— start —

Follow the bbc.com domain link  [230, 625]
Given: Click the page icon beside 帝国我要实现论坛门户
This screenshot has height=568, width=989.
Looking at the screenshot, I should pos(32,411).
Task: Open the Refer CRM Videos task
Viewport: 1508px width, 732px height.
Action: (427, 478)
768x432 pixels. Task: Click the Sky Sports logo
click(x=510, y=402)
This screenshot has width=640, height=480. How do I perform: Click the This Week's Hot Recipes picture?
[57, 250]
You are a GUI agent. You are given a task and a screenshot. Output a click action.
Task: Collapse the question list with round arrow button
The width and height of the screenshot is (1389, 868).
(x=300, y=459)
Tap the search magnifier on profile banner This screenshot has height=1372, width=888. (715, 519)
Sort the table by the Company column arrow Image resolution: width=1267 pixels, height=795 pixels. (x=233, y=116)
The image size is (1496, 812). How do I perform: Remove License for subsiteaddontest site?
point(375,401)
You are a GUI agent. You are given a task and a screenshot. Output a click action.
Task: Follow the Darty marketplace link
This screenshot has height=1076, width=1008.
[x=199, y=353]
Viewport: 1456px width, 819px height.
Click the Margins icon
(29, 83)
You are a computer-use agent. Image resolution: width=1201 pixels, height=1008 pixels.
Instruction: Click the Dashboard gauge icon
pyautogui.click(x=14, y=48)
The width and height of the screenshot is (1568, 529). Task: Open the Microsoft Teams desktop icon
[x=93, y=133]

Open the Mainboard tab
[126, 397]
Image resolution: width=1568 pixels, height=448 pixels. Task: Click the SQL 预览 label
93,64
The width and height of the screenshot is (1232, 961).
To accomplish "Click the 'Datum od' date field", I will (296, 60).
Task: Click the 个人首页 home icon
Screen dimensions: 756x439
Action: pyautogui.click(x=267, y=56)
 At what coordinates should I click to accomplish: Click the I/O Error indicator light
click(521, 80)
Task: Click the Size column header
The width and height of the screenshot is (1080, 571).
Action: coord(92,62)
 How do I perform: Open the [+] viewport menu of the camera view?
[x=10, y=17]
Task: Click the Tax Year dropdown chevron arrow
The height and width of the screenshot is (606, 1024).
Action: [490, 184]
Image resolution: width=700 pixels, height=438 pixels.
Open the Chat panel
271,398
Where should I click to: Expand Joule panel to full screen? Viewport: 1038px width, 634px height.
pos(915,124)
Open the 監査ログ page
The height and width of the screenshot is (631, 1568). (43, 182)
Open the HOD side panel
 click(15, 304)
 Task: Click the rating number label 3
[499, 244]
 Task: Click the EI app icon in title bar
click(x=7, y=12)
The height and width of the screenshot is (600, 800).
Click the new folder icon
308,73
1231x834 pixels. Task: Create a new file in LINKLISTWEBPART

— end —

### OBJECTIVE
Pull out every line above that contains the word "column".

### FINAL ANSWER
Sort the table by the Company column arrow Image resolution: width=1267 pixels, height=795 pixels. (x=233, y=116)
Task: Click the Size column header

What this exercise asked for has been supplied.